In the previous notebook (".\dummy_cnn.ipynb"), we created and trained our first model using only images of the FIRE dataset. This model will be our baseline model from which we will compare future models in regards to their performance.

For our first experiment, let's try and use the Adam optimizer and see how if the model improves.

In order to streamline new experiments, we created a Python module where we added the FireDataset class, the SimpleCNN class with our neural network architecture, the training cycle, and the metrics calculations. This module is in ".\capstonfire_utils.py" file. We also passed the dataset spliter into dataloaders and the accuracy and loss plot functions.

In [3]:
from capstonfire_utils import FireDataset, SimpleCNN, split_dataset_into_dataloaders, train_model, calculate_metrics, plot_accuracy, plot_loss

Let's check if they work.

In [4]:
model_name = "dummy_cnn"

In [5]:
transform = transforms.Compose([
    transforms.Resize((256, 256)),
    transforms.ToTensor(),
])

In [7]:
dataset = FireDataset(os.path.join(base_path, "FIRE Dataset"), transforms=transform)

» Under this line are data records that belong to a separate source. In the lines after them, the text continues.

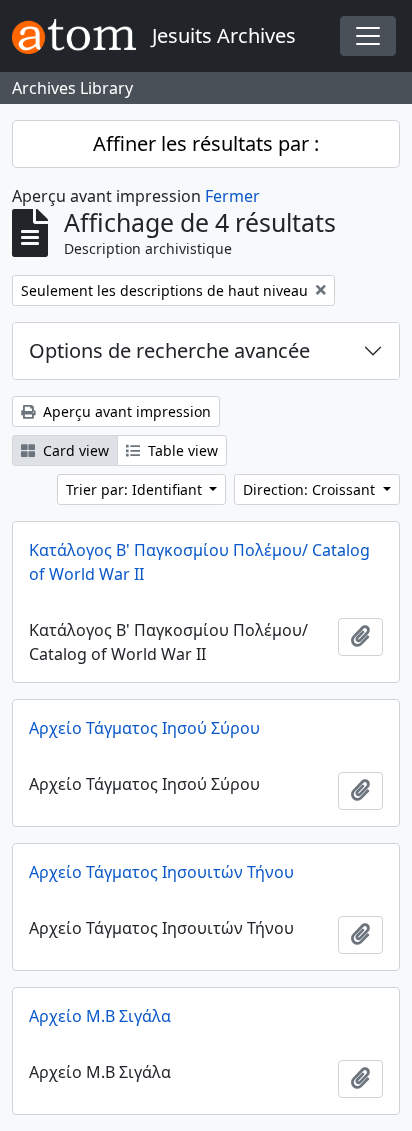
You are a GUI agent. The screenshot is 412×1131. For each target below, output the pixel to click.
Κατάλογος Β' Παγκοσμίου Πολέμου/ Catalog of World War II (199, 562)
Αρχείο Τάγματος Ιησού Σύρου (144, 728)
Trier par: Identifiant (136, 489)
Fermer (232, 196)
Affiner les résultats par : (206, 143)
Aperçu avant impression (125, 411)
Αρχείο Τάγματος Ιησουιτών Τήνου (161, 872)
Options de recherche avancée (169, 350)
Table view (181, 450)
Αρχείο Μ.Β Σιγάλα (100, 1016)
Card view (74, 450)
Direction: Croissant (311, 489)
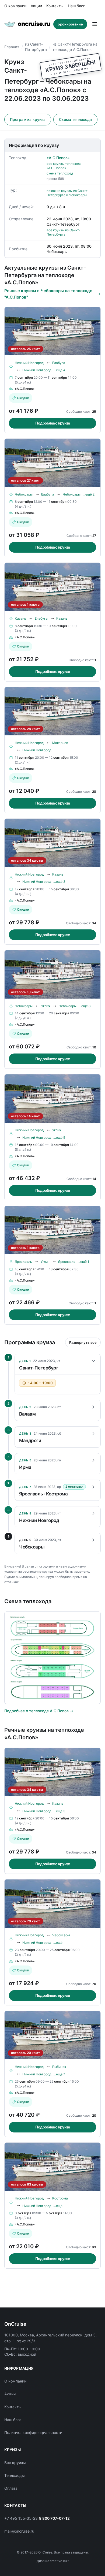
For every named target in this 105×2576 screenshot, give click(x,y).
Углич (45, 1006)
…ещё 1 (83, 1262)
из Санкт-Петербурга (36, 47)
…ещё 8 (84, 1006)
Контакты (55, 5)
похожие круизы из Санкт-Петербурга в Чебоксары (68, 193)
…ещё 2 (88, 494)
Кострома (60, 2198)
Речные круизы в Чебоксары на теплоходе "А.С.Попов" (48, 294)
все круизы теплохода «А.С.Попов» (64, 166)
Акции (36, 5)
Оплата (11, 2488)
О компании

train_loader, val_loader, test_loader = split_dataset_into_dataloaders(dataset, 50, 0.7, 0.2, 0.1)

In [8]:
model = SimpleCNN()

In [9]:
criterion = nn.CrossEntropyLoss()
optimizer = optim.SGD(model.parameters(), lr=0.0003, momentum=0.9)

In [10]:
history = train_model(model, criterion, optimizer, base_path, model_name, 20, train_loader, val_loader)

CUDA is available. Using GPU.


In [12]:
test_path = os.path.join(base_path, "test dataset")

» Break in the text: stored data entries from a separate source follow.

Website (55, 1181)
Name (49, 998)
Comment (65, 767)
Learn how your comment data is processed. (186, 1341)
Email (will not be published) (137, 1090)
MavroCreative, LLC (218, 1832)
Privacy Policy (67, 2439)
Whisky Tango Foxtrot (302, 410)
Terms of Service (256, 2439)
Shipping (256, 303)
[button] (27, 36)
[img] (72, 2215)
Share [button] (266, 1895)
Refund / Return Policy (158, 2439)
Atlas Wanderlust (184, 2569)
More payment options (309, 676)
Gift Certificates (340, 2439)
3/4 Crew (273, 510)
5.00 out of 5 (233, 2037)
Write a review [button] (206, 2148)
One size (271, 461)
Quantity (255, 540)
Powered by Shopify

custom_test_loader = DataLoader(FireDataset(test_path, transforms=transform), batch_size=50, shuffle=False)

In [13]:
calculate_metrics(model, custom_test_loader)

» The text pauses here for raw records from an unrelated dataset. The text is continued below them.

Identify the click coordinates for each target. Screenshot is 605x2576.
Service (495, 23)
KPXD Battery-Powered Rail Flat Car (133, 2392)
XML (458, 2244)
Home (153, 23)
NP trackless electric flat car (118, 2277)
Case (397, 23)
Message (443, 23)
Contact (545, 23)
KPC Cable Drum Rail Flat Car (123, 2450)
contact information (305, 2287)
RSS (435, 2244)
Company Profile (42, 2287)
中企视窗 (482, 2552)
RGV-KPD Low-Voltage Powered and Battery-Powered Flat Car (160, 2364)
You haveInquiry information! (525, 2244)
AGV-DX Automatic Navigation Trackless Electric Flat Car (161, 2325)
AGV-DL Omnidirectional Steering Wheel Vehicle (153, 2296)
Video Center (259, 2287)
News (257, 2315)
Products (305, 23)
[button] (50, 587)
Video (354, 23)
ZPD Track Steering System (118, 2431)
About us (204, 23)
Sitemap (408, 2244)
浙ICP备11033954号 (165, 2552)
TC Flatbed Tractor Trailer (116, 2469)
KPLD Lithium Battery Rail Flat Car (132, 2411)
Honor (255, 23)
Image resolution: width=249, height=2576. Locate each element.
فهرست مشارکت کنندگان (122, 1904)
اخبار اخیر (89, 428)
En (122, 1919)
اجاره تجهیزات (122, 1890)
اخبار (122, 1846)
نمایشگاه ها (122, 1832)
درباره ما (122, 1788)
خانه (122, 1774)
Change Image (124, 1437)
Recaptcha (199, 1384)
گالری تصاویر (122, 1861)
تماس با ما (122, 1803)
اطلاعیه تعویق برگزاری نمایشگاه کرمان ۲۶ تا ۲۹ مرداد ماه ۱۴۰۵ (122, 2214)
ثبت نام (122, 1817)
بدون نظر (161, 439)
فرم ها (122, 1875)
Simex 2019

CUDA is available. Using GPU.


  0%|          | 0/60 [00:00<?, ?it/s]

Recall on the test set: 0.68
Precision on the test set: 0.68
F1 Score on the test set: 0.68


Done. For now, let's test the training with a better optimizer. We will use Adam for this. Since Adam trains far faster than simple gradient descent, we will train with only 5 epochs, to avoid overfitting. 

In [14]:
adam_model_name = "adam_dummy_cnn"

In [15]:
adam_model = SimpleCNN()
adam_optimizer = optim.Adam(adam_model.parameters(), lr=0.0003)
criterion = nn.CrossEntropyLoss()

In [16]:
adam_history = train_model(adam_model, criterion, adam_optimizer, base_path, adam_model_name, 5, train_loader, val_loader)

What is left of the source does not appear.